Generation of β cell‐specific human cytotoxic T cells by lentiviral transduction and their survival in immunodeficient human leucocyte antigen‐transgenic mice

Summary Several β cell antigens recognized by T cells in the non‐obese diabetic ( NOD ) mouse model of type 1 diabetes ( T 1 D ) are also T cell targets in the human disease. While numerous antigen‐specific therapies prevent diabetes in NOD mice, successful translation of rodent findings to patients has been difficult. A human leucocyte antigen ( HLA )‐transgenic mouse model incorporating human β cell‐specific T cells might provide a better platform for evaluating antigen‐specific therapies. The ability to study such T cells is limited by their low frequency in peripheral blood and the difficulty in obtaining islet‐infiltrating T cells from patients.
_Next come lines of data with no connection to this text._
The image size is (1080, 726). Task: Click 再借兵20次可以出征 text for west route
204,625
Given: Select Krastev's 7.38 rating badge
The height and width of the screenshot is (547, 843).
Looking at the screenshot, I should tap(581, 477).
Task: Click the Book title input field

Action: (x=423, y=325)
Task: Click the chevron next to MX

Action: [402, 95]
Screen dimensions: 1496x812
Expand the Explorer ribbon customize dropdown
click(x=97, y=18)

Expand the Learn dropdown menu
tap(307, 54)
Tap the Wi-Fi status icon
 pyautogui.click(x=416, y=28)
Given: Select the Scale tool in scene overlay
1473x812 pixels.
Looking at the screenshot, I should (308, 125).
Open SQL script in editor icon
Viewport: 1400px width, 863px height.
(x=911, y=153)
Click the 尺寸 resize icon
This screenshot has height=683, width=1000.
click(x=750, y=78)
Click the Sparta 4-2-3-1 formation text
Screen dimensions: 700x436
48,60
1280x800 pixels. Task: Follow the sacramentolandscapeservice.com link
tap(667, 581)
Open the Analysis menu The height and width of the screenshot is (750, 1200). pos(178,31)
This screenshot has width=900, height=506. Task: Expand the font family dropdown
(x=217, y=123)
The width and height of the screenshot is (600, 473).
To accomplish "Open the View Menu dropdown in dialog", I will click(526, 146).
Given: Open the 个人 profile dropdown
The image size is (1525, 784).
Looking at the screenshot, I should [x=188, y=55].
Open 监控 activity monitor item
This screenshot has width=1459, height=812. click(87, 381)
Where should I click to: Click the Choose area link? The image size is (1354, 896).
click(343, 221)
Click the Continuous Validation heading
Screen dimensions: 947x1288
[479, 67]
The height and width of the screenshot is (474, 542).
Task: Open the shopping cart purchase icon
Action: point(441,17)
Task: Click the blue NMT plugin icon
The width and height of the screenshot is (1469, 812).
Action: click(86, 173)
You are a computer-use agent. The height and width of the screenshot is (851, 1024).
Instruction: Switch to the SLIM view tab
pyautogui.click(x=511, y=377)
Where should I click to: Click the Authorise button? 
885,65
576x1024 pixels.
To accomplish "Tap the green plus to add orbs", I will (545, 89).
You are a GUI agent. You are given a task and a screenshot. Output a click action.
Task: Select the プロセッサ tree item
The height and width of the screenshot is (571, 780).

We have worked to overcome this limitation by using lentiviral transduction to ‘reprogram’ primary human CD 8 T cells to express three T cell receptors ( TCRs ) specific for a peptide derived from the β cell antigen islet‐specific glucose‐6‐phosphatase catalytic subunit‐related protein ( IGRP 265–273 ) and recognized in the context of the human class I major histocompatibility complex ( MHC ) molecule HLA ‐ A 2. The TCR s bound peptide/ MHC multimers with a range of avidities, but all bound with at least 10‐fold lower avidity than the anti‐viral TCR used for comparison. One exhibited antigenic recognition promiscuity. The β cell‐specific human CD 8 T cells generated by lentiviral transduction with one of the TCR s released interferon ( IFN)‐ γ in response to antigen and exhibited cytotoxic activity against peptide‐pulsed target cells. The cells engrafted in HLA ‐ A 2‐transgenic NOD ‐ scid IL 2rγ null mice and could be detected in the blood, spleen and pancreas up to 5 weeks post‐transfer, suggesting the utility of this approach for the evaluation of T cell‐modulatory therapies for T 1 D and other T cell‐mediated autoimmune diseases.